3 日本CCS調査(JCCS) 中島(なかじま) 俊朗(としあき) 社長 苫小牧に可能性感じる G7会合をアピールの機会に

3 日本CCS調査(JCCS) 中島(なかじま) 俊朗(としあき) 社長 
苫小牧に可能性感じる G7会合をアピールの機会に

 ―昨年を振り返って。脱炭素社会実現へ二酸化炭素(CO2)を分離、回収、地中にためるCCSが改めて注目された。

   「昨年は国がしっかりCCSを進めると、具体的に出してきた1年だった。苫小牧の実証試験でも『今後の法整備が必要』と課題を認識したが、政府に受け止めていただいた。2030年の社会実装に向け、(23年度から)先進的CCS事業が始まり、早ければこの秋にも新法の成立が期待される。CO2の排出源や貯留する事業者など関係者の目の色も一気に変わった。日本CCS調査も苫小牧の実証設備をカーボンリサイクルに活用できるようメンテナンスを続けている」

   ―JCCSの苫小牧CCS実証試験センターは、19年にCO2目標30万トンの貯留を達成し、CCSが安全に実用化できる技術と証明した。

   「新型コロナウイルス感染拡大後、情報発信を思うようにできなかったが、行動制限がなくなりセンターの視察も増えた。昨年4~12月は208件、1682人を受け入れた。海外からのお客も多く、CCSへの期待や関心の高まりを改めて感じた。今後は国民に理解を深めていただく必要があるが、ここでの活動がより重要になっていく。4月にはG7(先進7カ国首脳会議)気候・エネルギー・環境相会合が札幌市で予定されており、苫小牧をアピールする機会になれば。地元からも要望など声をぜひ上げてほしい」

   ―苫小牧でCCS事業化の可能性をどう見ているか。

   「苫小牧は素晴らしい環境。地元の方に温かく受け入れていただき、ポテンシャルをすごく感じる。市長を先頭にした苫小牧CCUS・ゼロカーボン推進協議会、石油資源開発の産業間連携など検討も進んでいる。CO2の貯留能力も高く、(CCS実証で使用した)萌別の井戸1本だけで約500万トンの余地がある。精査は必要だが、地層地質構造全体で5億トン入る可能性があり、勇払ガス田の有効活用も考えられる」

   「JCCSは全国の貯留適地調査を行っているが、太平洋側の産業集積地付近はいろんな制約があり調査が進んでいない。貯留はどちらかと言えば日本海側で、それゆえに船舶輸送システムも検討している。苫小牧やその周辺はCO2排出源の産業も集約されてコンパクト。CCSやU(有効利用)も加えたCCUSの社会実装モデルになっていく可能性は高い」

   ―21年度から進めるCCUS拠点化実証も、24年度には世界初とされる液化CO2の船舶長距離輸送を始める。

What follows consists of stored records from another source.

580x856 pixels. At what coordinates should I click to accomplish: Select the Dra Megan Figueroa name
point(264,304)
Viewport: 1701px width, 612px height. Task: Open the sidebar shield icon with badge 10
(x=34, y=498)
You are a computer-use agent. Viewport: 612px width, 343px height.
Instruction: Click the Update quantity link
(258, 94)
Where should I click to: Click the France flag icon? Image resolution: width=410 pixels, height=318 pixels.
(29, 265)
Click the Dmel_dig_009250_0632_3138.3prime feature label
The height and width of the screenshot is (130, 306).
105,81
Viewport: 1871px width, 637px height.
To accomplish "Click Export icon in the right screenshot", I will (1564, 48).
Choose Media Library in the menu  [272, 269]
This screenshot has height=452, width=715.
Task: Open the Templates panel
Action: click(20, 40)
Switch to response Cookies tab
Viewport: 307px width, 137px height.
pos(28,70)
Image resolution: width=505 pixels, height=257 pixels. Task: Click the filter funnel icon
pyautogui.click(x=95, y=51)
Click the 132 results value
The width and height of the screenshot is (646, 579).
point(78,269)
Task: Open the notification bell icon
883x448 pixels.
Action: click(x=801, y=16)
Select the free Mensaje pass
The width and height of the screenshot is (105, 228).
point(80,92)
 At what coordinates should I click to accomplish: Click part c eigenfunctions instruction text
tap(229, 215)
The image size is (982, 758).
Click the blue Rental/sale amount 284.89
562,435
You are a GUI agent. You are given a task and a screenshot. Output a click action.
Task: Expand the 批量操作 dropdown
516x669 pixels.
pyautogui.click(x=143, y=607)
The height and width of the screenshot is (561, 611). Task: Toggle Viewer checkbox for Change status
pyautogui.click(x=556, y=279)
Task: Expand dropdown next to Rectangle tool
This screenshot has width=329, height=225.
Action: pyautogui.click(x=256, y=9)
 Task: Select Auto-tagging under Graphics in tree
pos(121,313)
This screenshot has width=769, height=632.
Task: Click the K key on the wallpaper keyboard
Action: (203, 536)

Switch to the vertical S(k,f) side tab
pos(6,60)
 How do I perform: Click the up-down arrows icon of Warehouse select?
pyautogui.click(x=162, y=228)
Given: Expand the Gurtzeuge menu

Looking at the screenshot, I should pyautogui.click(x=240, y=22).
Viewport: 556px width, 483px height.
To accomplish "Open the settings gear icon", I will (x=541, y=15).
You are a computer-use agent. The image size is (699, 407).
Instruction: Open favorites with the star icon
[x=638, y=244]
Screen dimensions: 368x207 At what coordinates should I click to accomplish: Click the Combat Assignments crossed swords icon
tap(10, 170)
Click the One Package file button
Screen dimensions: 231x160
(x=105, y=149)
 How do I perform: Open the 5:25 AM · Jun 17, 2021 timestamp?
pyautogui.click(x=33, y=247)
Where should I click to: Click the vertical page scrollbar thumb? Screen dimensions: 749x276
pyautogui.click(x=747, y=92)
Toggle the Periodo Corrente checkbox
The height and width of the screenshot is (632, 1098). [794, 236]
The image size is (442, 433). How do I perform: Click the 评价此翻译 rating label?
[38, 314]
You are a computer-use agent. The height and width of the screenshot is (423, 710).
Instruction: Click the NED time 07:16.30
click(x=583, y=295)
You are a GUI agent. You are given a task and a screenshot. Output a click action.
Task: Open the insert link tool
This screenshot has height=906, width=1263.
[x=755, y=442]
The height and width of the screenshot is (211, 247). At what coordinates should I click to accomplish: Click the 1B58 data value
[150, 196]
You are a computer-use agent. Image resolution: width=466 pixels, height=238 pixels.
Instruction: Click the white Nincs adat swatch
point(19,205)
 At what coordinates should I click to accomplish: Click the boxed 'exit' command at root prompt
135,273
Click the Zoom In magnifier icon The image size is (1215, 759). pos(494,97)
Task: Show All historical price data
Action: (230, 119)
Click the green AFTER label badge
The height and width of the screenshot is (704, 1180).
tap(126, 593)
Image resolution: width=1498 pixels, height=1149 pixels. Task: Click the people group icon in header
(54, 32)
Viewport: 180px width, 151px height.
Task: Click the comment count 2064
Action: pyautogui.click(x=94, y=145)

   「昨年5月から苫小牧では先行して受け入れ設備の工事を進め、(昨年12月時点で)進捗(しんちょく)率は20数%。タンクは形になりつつある。3月にも京都府舞鶴市で出荷設備を着工し、24年度の終わりぐらいに船舶輸送が始まる。引き続きいろんな情報発信に努めていきたい」

  メモ 本社東京。国内初の民間CCS技術統合株式会社。2008年5月に石油元売りや石油開発など大手9社で設立した。株主は22年11月現在33社。